My students need a diverse set of graphic novels; this genre is what my students are interested in reading. Having them will increase engagement and motivation in class.
Do you know what it's like to be a struggling reader? Have you ever felt the angst of watching other students around you effortlessly engage in books, while you struggle? Imagine finally finding a text that engages that struggling or alliterate reader. In my room, that text genre is graphic novels.
I work in a public school that services a diverse population of students.
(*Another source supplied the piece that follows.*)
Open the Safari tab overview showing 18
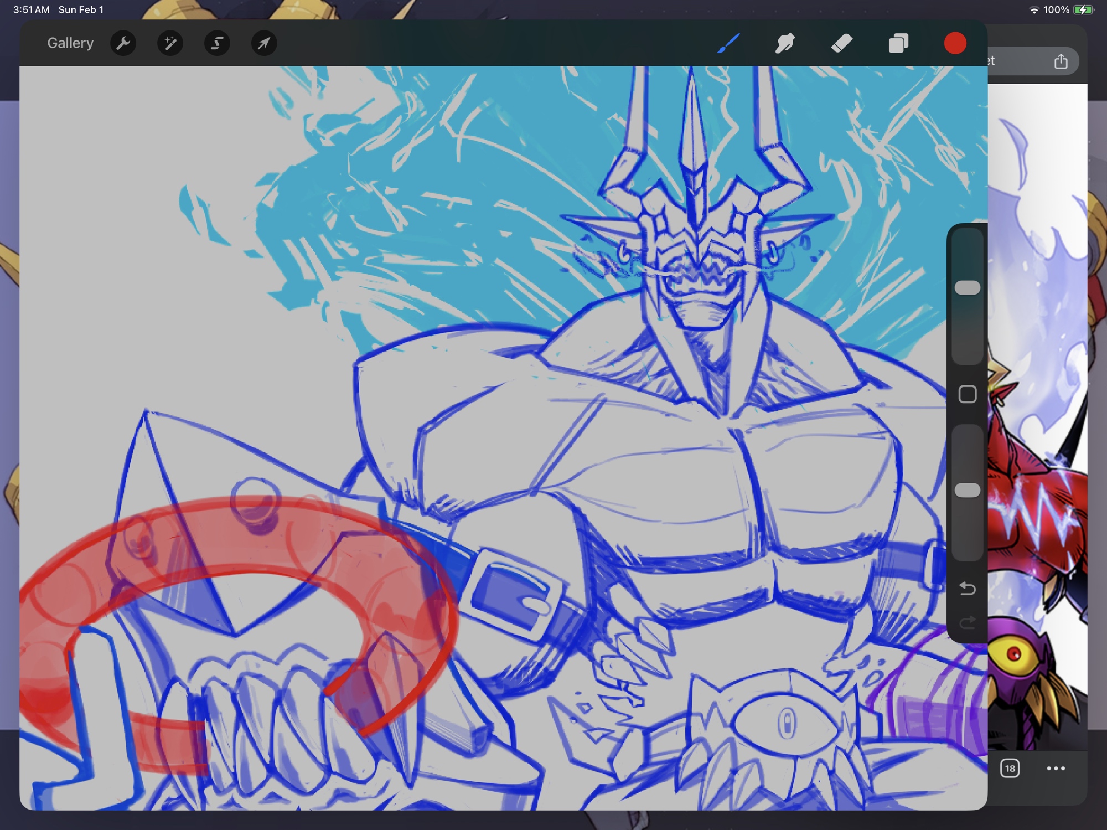Screen dimensions: 1107x830 (1010, 769)
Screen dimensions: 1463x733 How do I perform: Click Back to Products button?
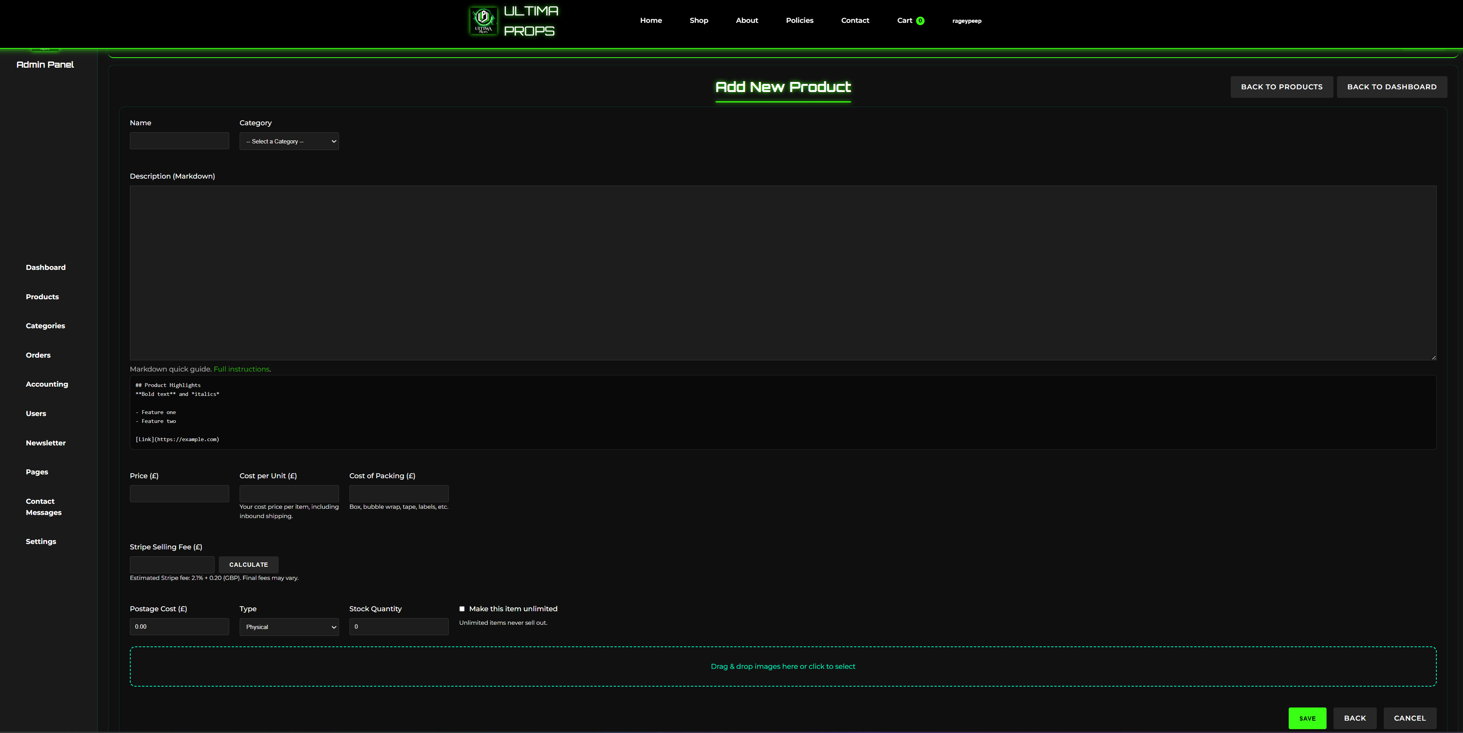point(1281,87)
Approximately half of my students are reading below grade level as we begin this school year. Many of them have poor images of themselves as readers. They are a highly motivated and hardworking group of children and there is nothing more frustrating than seeing their struggles in reading. These first few weeks of school though I have noticed a phenomenon begin in my room with graphic novels. My readers from the lowest to highest have all flocked to the library for more and more graphic novels. They are checking them out, until the library (which has a limited collection-as it is a start up library) has no more copies available. They are carrying these books onto the playground to read and talking about them at lunch. This enthusiasm for learning is what my class has; we just don't have enough resources to maintain the enthusiasm for reading that this genre is creating for my struggling and alliterate readers.
Why graphic novels? Graphic novels tell the same stories with the same characters as traditional novels, but graphic novels are an integration of pictures and words. They are a great transition for some struggling intermediate readers that desire the complexities of more advances story-lines but still need the picture support provided in the primary image-centric texts. Graphic novels require readers to constantly think and infer as they move from panel to panel and therefore engage the reader in complex tasks as they progress through the novel. By providing our classroom with a set of diverse graphic novels, I will be able to provide my class with books that engage and motivate them to take on what is for many an arduous task. Students of all reading levels will be able to engage in conversations about texts that have complex characters and plots. Research suggests that student engagement and motivation in older readers is as important in reading skills and strategies knowledge.
These kids need these books.
We can turn around lives here, by showing these students that reading can be enjoyable and engaging to them. By providing them with books they want to read, I can help them learn how to read them. With the right books, I can get these students where they need to be to be successful in reading and subsequently in life.